January 2017 Archives

January 19, 2017

EAL "know before you go" workshop series

Welcome back! Hope you all had a wonderful winter break.

The East Asia Library is delighted to announce that a second workshop series of “Know before You Go: Researching East Asia in U.S.” will be held at the Sterling Memorial Library (SML) this Spring. Librarians and directors from major East Asian collections in the U.S. will be invited to introduce and show off their rare and unique resources, recent acquisitions, digitization projects, travel grants, access policies, etc. at the workshops. You will have the rare opportunity to meet and connect with them before visiting their libraries to conduct your own research during the summer or in the near future.

All of the workshops will take place from 12:00 pm to 1:00 pm in SML 218. Light lunches are provided, thanks to the generous support from the Council on East Asian Studies. Please see below for a detailed schedule and mark your calendar! Title and a brief description for each presentation at the workshop series will be announced when the dates are closer. Please stay tuned!

February 17 (Friday)

East Asian Library and the Gest Collection, Princeton University

Speakers: Dr. Martin Heijdra, Library Director, Acting Chinese & Western Bibliographer, Head of Public Services

                Ms. Setsuko Noguchi, Japanese Studies Librarian

February 24 (Friday)

International and Area Studies Department, Duke University

Speakers: Ms. Luo Zhou, Chinese Studies Librarian

              Dr. Kristina Troost, Head of International Area Studies and Japanese Studies Librarian

March 31 (Friday)

East Asian Collection, University of Chicago

Speaker:  Dr. Yuan Zhou, Curator

April 7 (Friday)

Asian Division, Library of Congress

Speakers: Dr. Yuwu Song, Reference Specialist

                 Mr. Eiichi Ito, Reference Specialist

We look forward to seeing many of you there at this workshop series!

Information shown:
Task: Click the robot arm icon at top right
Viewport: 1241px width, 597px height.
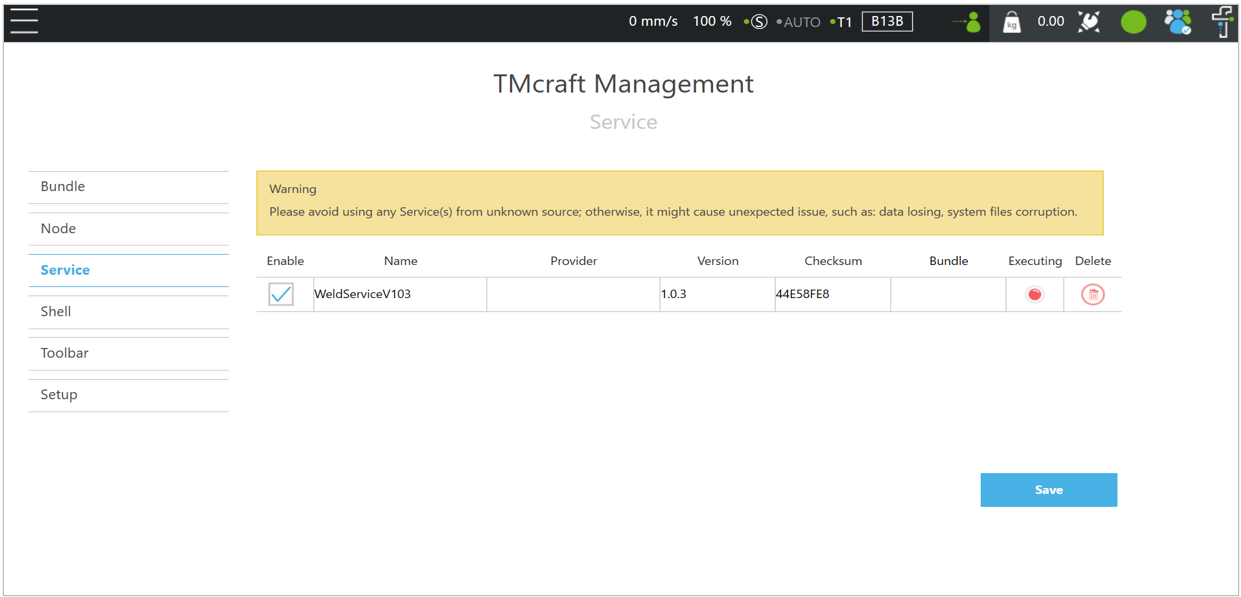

Prompt 1:
Restate the workshop series announcement from "Dr. Kristina Troost, Head" up to and including "April 7 (Friday)", swapping "Curator" for "Director".
Prompt 2:
Carry the workshop series announcement on past its final sentence.

Written response 1:
Dr. Kristina Troost, Head of International Area Studies and Japanese Studies Librarian

March 31 (Friday)

East Asian Collection, University of Chicago

Speaker:  Dr. Yuan Zhou, Director

April 7 (Friday)

Written response 2:
Post on January 19, 2017 - 11:17am |

January 18, 2017

Willie Ruff. Photo by Harold Shapiro

With the recent completion of its renovations, the Irving S. Gilmore Music Library is delighted to announce the inaugural exhibit, on view in its brand-new exhibition space in the corridor outside the Music Library from January 27-April 25. The exhibit, entitled A Riff on Ruff: Yale’s Jazz Ambassador to the Worldwill honor the 85th birthday of Professor Willie Ruff of the Yale School of Music. Ruff is a world-class musician on two instruments (horn and bass), a multifaceted researcher, a well-connected impresario, and a polyglot world traveler. A Yale alumnus and professor, he is a long-time friend of the library, and is truly one of a kind. The exhibit features a variety of items including photographs, video interviews, sound recordings, manuscripts, and awards. Many are drawn from the library’s archival collections, while others are borrowed from Ruff's personal collection. The exhibit will notably feature audio and video content for the first time, thanks to new technology that has been installed in the Music Library's new exhibit space. On online version of the exhibit is also available

In conjunction with this exhibition, Ruff will also present a talk on February 16th entitled And This is What They Said, in which he will discuss a seminal series of interviews he conducted with the last of the living pioneers of jazz in 1974. These artists, including Dizzy Gillespie, Eubie Blake, Ethyl Waters, John Hammond, and others, vividly recalled their output of classic phonograph records. Ruff recently donated the interviews to Yale’s Oral History of American Music. To celebrate, Ruff will present excerpts from the interviews along with clips from legendary jazz performances. 

Post on January 18, 2017 - 9:42am |

January 17, 2017

Beginning Tuesday, January 17, Manuscripts and Archives are recommencing services that were suspended over the break, due to preparations for renovations in the Manuscripts and Archives Reading Room. The following services are now available in the Franke Reading Room (until approximately November, 2017), which is located on the left as you enter Sterling Memorial Library's High Street entrance.

  • Reading room use and materials’ access
  • In-house and remote reference work
  • Office-of-Origin requests
  • ILL lending and return
  • Special Collections Transit Hub/Secure unit-to-unit LCS shipments

Manuscripts and Archives is undergoing a major renovation of its public spaces during 2017. While the renovation is in progress all public services, including the reading room where researchers consult collection materials, has been temporarily relocated to the Franke Room in Sterling Memorial Library. 

Find more details about the renovation here.

Photo: Rendering of the new reading room in Manuscripts and Archives to be opened later this year. Courtesy of Newman Architects.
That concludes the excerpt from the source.